Capítulo I (parte 2)
16/07/2006
La amé desde el primer momento de un modo irrazonable, y la amo aún igual. En cuanto a ella, me amaba como sabía amar, con una contención interior, con mesura. Su aspecto, tan agradable, tan natural, me imponía. Así es como las reinas y las emperatrices deben amar a sus favoritos. Por esto es por lo que empecé a sufrir y por lo que me veo aquí.
Como yo hubiera querido pasar a su lado todos los instantes de mi vida, buscaba todas las ocasiones de encontrarme cone ella. Y yo la seguía imprudentemente por todas partes.
La aguardaba largo tiempo para verla entrar en un baile, y me era bien difícil, mientras me inclinaba respetuosamente a su paso, no caer a sus pies.
Allí, en la atmósfera densa y saturada de acres perfumes, bajo los rayos deslumbrantes que partían, como flechas, del centro de las arañas, yo admiraba sus movimientos llenos de gracia y majestad.

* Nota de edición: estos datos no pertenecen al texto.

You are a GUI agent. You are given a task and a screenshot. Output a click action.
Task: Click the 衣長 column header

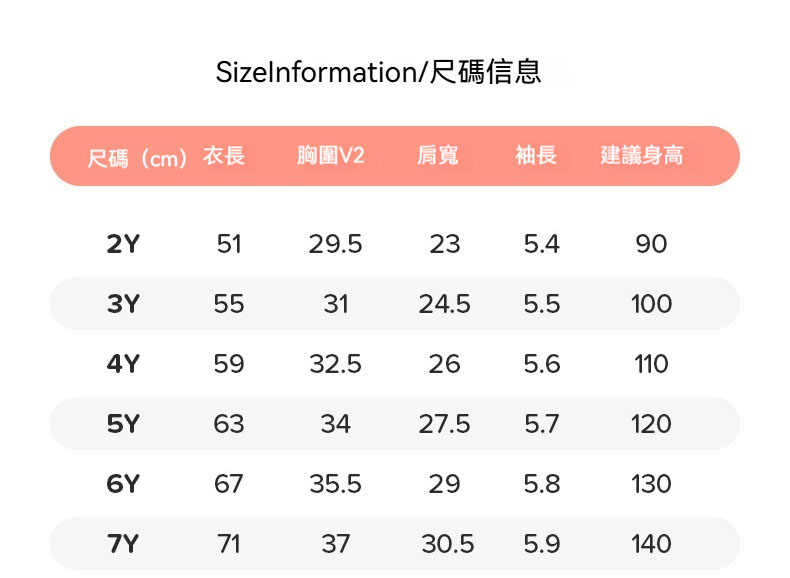pos(224,156)
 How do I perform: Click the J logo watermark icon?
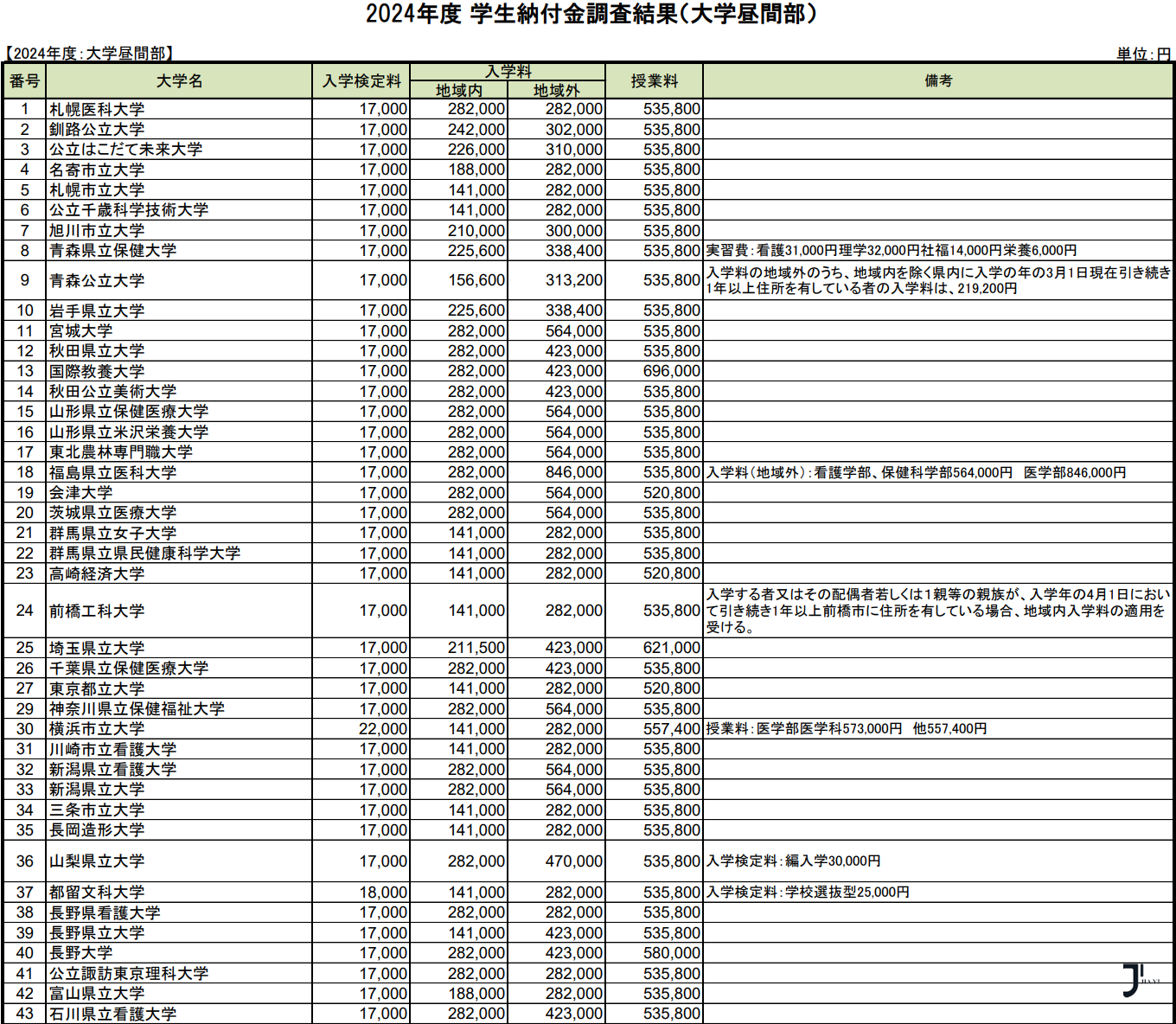tap(1134, 980)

La seguía con la mirada, mientras que con un aire y una manera que la distinguía de todas las mujeres; la contemplaba largamente, mientras que ella, sentada en un sofá, acogía ceremoniosamente, pero sin frialdad, los homenajes de los jóvenes serios; mientras que, pegada al hombro de un bailarín infatigable, el brazo tendido, daba vueltas entre el oleaje de gasas, y encajes a los acordes de la música.
Sus ojos entonces brillaban como las claras estrellas bajo las flores que estaban sembrados sus cabellos; sus dientes relucían como perlas entre sus labios entreabiertos; sus húmedas mejillas, su débil cuerpo movíase al compás musical; y el extremo piecesito, a cada vuelta que resbalando daba vuelta sobre ella misma, asomaba por el borde de su vestido arrastrado hacia atrás por la rapidez del movimiento.
Pero ni las seducciones de la danza, ni mis homenajes, ni mi presencia conseguían emocionarla.
Nunca sorprendí en ella formas semiburlonas y cautivantes que son la falsa expresión de la lucha de un corazón emocionado y de un corazón atrevido, que disfrazan y sazonan los deseos, que irritan la esperanza sin hacerla perder.
Yo la miraba hasta quedar deslumbrado, y ella no parecía ni verme.
Era mujer hasta la punta de los dedos.

July 16th, 2006 a las 10:57 am
De repente me acuerdo de un auto por Juan B. Justo una mañana de lluvia.
July 17th, 2006 a las 1:47 pm
Me gusta harto la recurrente fijación con el piececito, explica la obsesión pero la pone bonita.